First known tool-using bird
Who
Egyptian vulture, Neophron percnopterus
Where
Egypt
When
Not applicable BC

Several species of bird are known to use various tools as part of their typical behaviour, but the likeliest first known tool-using bird species is the Egyptian vulture (Neophron percnopterus). Native to southern Europe, the Middle East, Africa, and parts of Asia, notably India, the Egyptian vulture was a very familiar, venerated species to the ancient Egyptians as far back as 3100 BCE, so its tool using would undoubtedly have been known to them. Most famously, these vultures will pick up small rocks or pebbles in their beaks and drop them or sometimes actively hurl them from a height down onto ostrich eggs, in order to smash their hard shells, thereby enabling the vultures to feed upon their contents.
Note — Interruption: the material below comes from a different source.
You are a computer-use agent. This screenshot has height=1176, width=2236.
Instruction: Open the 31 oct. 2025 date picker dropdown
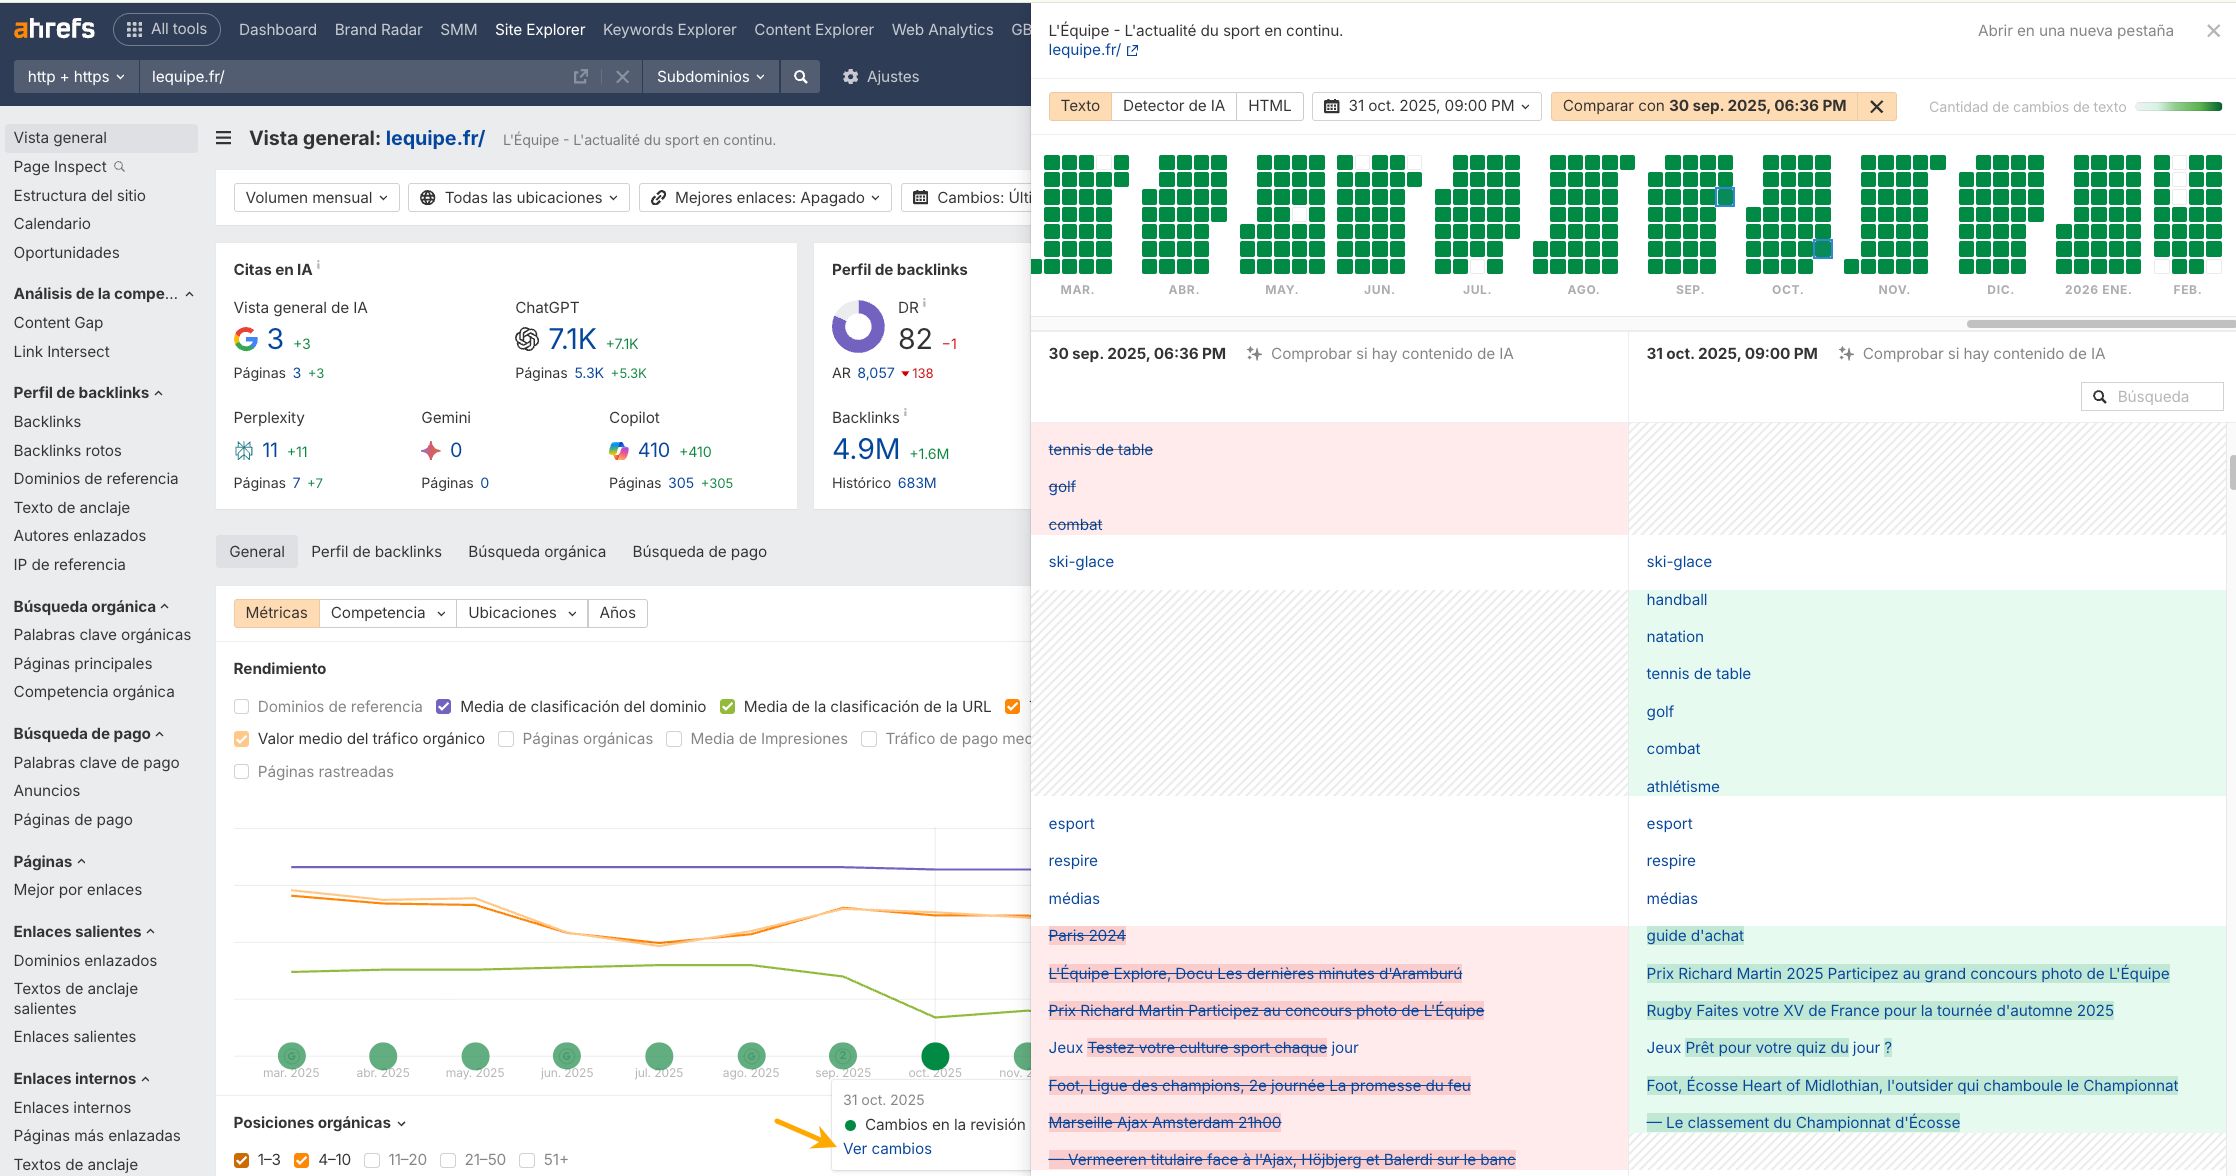1426,106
Interestingly, laboratory experiments have shown that the Egyptian vulture's stone-throwing behaviour is innate, not acquired culturally by watching others performing it.

In ancient Egypt, the Egyptian vulture was so familiar and significant a species that in this early human civilisation's system of hieroglyphics, it was used as the symbol for the letter "A". It was also deemed to be a sacred species, protected by the Pharaohs, who punished with death anyone killing one of these birds; they thus became known as "Pharaoh's chickens". They were sacred to the goddess Isis too; and the goddess Nekhbet, divine protector of Upper Egypt, was even typically represented with the head of one of these vultures, her priestesses wearing robes created from their white feathers.

Also, this species has been recorded in Bulgaria holding a twig in its beak and using it as a tool with which to roll up strands of sheep wool to use in its nest.

Several other birds have been recorded making use of tools in more modern times. The woodpecker finch native to the Galápagos Islands, Ecuador, breaks off cactus spines and uses them to spear and pull out insect grubs inside cracks within the bark of trees as most famously recorded by British naturalist Charles Darwin. The green heron will drop stones into standing water to attract fishes to swim within range of its harpoon-like beak. Crows use several different tools for a range of different activities, which even include waving burning branches over their plumage in order to suffocate or to smoke out parasites. In 2020, Atlantic puffins were shown to use sticks as "back scratchers" to reach itchy areas caused by parasites not accessible by beak or feet alone, and perhaps also remove the offending parasites; this was the first tool use documented in a seabird.